Starting with the line containing "1200x800 pixels. At" and continuing through the line containing "will (x=483, y=203).", render only those lines of the records as a Markdown table with columns Row and Line. Number each line and omit any blank ones.

Provided data:
○ ○ ○

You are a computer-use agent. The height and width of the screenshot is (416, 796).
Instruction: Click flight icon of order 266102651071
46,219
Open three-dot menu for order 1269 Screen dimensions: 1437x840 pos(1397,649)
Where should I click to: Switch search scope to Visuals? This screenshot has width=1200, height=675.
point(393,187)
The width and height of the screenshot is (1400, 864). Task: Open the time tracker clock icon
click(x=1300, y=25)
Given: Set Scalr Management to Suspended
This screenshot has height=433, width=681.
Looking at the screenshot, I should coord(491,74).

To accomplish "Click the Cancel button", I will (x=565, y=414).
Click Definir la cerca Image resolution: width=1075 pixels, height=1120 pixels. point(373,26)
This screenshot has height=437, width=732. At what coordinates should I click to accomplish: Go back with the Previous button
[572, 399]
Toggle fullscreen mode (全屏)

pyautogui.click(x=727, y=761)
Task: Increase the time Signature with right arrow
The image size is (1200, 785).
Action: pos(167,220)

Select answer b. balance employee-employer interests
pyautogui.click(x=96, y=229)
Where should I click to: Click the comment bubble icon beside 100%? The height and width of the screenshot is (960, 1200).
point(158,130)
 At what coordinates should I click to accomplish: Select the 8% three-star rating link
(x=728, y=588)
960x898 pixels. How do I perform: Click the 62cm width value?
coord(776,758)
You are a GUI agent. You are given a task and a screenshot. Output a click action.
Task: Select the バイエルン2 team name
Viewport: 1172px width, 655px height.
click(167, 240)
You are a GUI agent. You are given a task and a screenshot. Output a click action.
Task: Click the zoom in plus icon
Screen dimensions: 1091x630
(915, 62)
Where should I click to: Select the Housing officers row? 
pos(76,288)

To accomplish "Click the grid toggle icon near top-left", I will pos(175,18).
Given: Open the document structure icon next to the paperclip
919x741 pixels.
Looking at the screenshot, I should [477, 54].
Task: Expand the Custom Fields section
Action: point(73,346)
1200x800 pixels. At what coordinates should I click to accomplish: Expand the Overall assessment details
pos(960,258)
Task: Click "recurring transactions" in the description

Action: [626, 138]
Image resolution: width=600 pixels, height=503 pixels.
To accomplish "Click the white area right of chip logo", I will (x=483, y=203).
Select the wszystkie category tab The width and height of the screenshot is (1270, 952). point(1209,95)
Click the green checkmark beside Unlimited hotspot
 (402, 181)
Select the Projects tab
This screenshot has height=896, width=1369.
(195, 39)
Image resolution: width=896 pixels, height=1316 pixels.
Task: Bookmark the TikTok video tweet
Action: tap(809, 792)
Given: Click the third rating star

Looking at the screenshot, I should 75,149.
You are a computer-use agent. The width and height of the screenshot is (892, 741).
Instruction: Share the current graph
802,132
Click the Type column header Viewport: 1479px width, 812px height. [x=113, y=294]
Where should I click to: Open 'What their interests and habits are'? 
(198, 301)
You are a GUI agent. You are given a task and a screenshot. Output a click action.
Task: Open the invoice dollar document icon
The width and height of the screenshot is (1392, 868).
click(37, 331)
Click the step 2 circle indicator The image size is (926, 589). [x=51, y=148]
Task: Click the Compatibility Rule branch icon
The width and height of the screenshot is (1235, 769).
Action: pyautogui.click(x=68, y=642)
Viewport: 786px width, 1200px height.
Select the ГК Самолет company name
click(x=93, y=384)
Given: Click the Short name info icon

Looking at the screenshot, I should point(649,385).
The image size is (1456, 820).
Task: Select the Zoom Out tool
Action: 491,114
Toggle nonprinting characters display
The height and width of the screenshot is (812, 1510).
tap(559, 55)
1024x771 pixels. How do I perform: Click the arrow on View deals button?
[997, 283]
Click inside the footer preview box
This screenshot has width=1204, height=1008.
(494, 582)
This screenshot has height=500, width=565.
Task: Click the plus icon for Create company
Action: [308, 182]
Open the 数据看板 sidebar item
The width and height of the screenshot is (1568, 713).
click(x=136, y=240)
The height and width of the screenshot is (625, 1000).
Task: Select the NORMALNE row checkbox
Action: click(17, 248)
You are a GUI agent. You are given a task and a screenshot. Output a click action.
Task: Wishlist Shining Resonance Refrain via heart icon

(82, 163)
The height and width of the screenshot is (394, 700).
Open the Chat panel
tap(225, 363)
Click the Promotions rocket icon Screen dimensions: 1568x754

○ ○ ○

Response to this exercise:
| Row | Line |
|---|---|
| 1 | 1200x800 pixels. At what coordinates should I click to accomplish: Expand the Overall assessment details |
| 2 | pos(960,258) |
| 3 | Task: Click "recurring transactions" in the description |
| 4 | Action: [626, 138] |
| 5 | Image resolution: width=600 pixels, height=503 pixels. |
| 6 | To accomplish "Click the white area right of chip logo", I will (x=483, y=203). |